Working data

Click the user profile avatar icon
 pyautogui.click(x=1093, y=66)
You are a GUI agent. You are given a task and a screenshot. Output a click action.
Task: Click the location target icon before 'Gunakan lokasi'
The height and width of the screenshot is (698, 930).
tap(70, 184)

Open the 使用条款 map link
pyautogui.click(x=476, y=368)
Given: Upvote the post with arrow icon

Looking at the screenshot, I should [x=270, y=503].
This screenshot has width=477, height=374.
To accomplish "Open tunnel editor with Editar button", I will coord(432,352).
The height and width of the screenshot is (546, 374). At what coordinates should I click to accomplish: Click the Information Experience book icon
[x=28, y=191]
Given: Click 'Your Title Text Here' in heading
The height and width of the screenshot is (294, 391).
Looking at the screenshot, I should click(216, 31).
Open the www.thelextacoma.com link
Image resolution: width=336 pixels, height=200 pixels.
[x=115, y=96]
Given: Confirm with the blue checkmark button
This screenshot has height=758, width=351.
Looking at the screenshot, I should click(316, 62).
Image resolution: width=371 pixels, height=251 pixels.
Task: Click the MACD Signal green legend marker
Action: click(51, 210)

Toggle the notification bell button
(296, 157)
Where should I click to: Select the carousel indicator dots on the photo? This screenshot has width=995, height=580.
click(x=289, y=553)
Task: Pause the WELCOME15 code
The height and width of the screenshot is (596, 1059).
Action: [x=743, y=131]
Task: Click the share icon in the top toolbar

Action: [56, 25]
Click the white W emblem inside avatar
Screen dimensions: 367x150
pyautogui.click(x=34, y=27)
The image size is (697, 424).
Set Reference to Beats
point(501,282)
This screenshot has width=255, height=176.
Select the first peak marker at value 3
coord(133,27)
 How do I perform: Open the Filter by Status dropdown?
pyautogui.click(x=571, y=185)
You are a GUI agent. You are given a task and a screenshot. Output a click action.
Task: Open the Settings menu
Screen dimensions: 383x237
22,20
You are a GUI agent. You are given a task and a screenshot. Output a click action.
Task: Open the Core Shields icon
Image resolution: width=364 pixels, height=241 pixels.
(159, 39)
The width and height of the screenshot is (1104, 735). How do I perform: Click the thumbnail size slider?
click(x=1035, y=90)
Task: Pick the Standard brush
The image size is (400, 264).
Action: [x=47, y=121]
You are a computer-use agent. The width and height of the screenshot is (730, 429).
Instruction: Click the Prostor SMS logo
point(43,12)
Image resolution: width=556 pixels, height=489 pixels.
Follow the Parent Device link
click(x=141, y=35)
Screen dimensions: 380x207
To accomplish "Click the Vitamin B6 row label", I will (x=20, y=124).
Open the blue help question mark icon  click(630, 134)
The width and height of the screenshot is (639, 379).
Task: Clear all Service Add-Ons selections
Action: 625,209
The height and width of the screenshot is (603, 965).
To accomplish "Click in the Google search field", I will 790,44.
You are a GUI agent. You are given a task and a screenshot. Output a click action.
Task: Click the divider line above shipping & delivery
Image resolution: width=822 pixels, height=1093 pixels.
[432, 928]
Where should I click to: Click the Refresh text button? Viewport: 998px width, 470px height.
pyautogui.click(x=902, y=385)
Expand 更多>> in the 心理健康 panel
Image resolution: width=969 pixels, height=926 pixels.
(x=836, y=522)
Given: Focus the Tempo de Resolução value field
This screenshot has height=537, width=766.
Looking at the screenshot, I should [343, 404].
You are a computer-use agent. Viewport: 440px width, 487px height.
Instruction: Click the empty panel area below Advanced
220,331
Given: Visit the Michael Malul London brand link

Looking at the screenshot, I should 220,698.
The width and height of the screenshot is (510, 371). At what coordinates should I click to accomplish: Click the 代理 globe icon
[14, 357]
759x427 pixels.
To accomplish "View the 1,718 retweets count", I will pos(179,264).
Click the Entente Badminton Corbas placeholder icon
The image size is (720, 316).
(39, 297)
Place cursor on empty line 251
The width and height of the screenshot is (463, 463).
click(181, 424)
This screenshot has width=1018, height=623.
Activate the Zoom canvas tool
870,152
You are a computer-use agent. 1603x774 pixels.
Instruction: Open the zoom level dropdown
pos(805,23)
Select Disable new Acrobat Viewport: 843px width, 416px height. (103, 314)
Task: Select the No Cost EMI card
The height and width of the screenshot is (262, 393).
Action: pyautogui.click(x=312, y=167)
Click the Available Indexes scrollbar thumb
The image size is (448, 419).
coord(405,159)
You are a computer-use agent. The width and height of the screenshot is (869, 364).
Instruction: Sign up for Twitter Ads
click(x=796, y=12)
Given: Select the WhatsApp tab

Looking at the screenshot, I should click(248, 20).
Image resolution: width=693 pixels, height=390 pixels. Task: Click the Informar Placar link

What you should do
Reproduce only what lies between the start of the listing above and the end of the line containing "Given: Click 'Your", keeping every line exact.

Solution below
Click the user profile avatar icon
 pyautogui.click(x=1093, y=66)
You are a GUI agent. You are given a task and a screenshot. Output a click action.
Task: Click the location target icon before 'Gunakan lokasi'
The height and width of the screenshot is (698, 930).
tap(70, 184)

Open the 使用条款 map link
pyautogui.click(x=476, y=368)
Given: Upvote the post with arrow icon

Looking at the screenshot, I should [x=270, y=503].
This screenshot has width=477, height=374.
To accomplish "Open tunnel editor with Editar button", I will coord(432,352).
The height and width of the screenshot is (546, 374). At what coordinates should I click to accomplish: Click the Information Experience book icon
[x=28, y=191]
Given: Click 'Your Title Text Here' in heading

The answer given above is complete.